**What the task asks**. A faithful copy of the data below is required, leaving out every picture.

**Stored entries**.
:::::
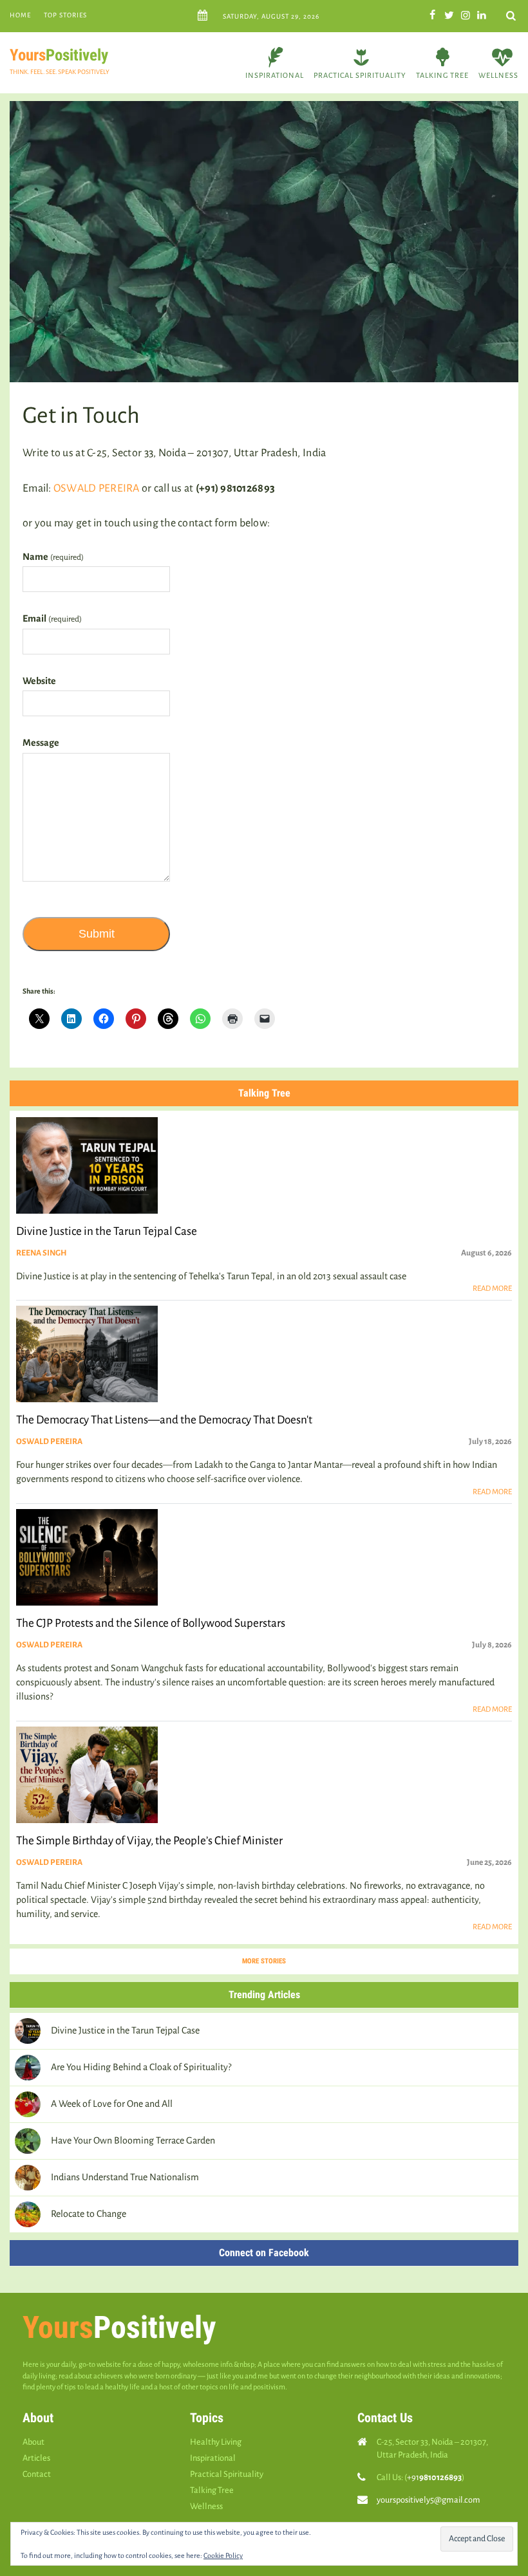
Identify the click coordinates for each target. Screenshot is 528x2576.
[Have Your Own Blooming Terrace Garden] (28, 2141)
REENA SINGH (41, 1252)
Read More (492, 1288)
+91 (434, 2477)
:::::
**Response area**.
Identify the click coordinates for each target. Screenshot is 528x2576.
[Have Your Own Blooming Terrace Garden] (28, 2141)
REENA SINGH (41, 1252)
Read More (492, 1288)
+91 (434, 2477)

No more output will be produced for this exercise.